チョップは小刀を高速で振り下ろし、止めた。
衝撃波がモンスターを襲い、追い払うことに成功した。チョップの衝撃波は一つの技と呼べるほどに威力が上がっていた。チョップは技の名を畳刃と名付けた。
「た、助けてくれてありがとう、僕はコウタ」
「俺はチョップ、こっちはゲルだ」
「おっす!」
「うん?なんでモンスターが話してるんだろう…?」
コウタは少し考える仕草をして
「ま、いっか。良かったら僕の住んでる村においでよ!助けてくれたお礼をしたいんだ!」
と提案してきたのだった。
2匹とコウタは近くにあるという村に立ち寄るために道を歩いていた。
「えっ!君たち人間だったの?驚いたなぁ」
「元の世界で死んでしまって気づいたらこの姿だったんだ」
「へぇ、それなら変人様の元へ行くといいかもねぇ」
「変人様?」
「うん、変人様っていうのはね」
それからコウタは話をしてくれた。
変人様はあらゆる物の姿を変えられるという人間では無い神に近い存在だという。
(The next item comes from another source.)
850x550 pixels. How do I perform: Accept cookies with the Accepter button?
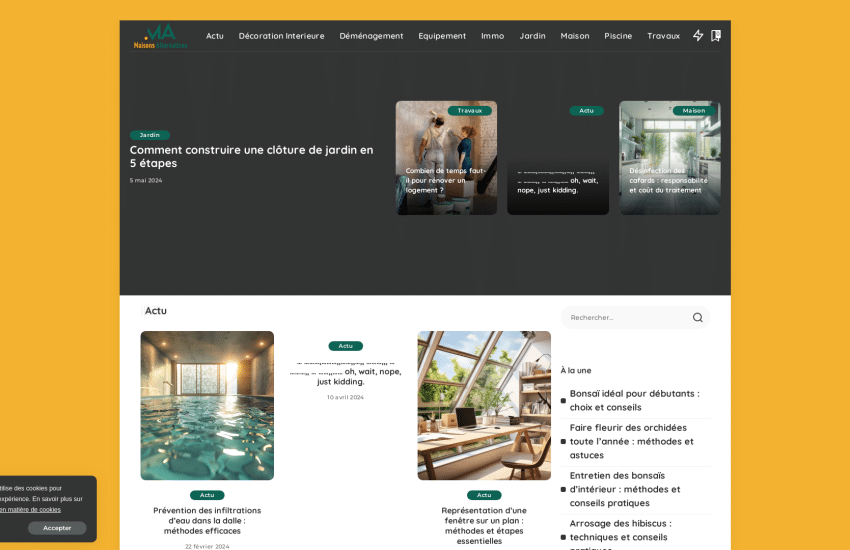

そしてコウタが住んでいる村から更に進んだ場所には変人様を模したお地蔵様があると言うのだ。
「そのお地蔵様には面白い言い伝えがあってねぇ」
「言い伝え?」
「一人の勇敢な青年、1頭の魔物を携え此処訪れる時新たなる道開かれよう、おばあちゃんがよく話してくれたんだ」
「へぇ、もしかしたら俺たちの事じゃないかって思ったけど、1頭なら違うな!」
ゲルがそう言うと
「僕は勇敢な青年でもないしねぇ」
「さっきも小さなモンスターに追われてたもんな!」
「言わないでよぉ…」
ゲルがコウタをからかっていた。
それでもコウタは、ゲルに対して心を開いてるようでしつこく話すゲルを叩いたりしていた。
「仲がいいなぁ」
チョップはゲルとコウタを見てそう思った。
それからも歩き続け、チョップ、ゲル、コウタはモーモウ村へと着いた。
畑ですくすくと育つ野菜や小麦。
広大な大地を満遍なく使っているモーモウ村の奥には、どこか懐かしい牧場もあった。「入らなくていいのか?」とゲルに言われ、無言でゲルの体をけるチョップ。
「いってぇな!?」
驚いた表情のゲル。そんな2匹を見て村の建物の隅では農具を構え、顔面蒼白の村人達がいた。
「逃げなさい!コウタ!」
泣き叫ぶ女性を男性が必死に抑えている。
「あ、おとーさんおかーさん」
泣き叫ぶコウタの両親に笑顔で手を振るコウタの姿が印象的だった。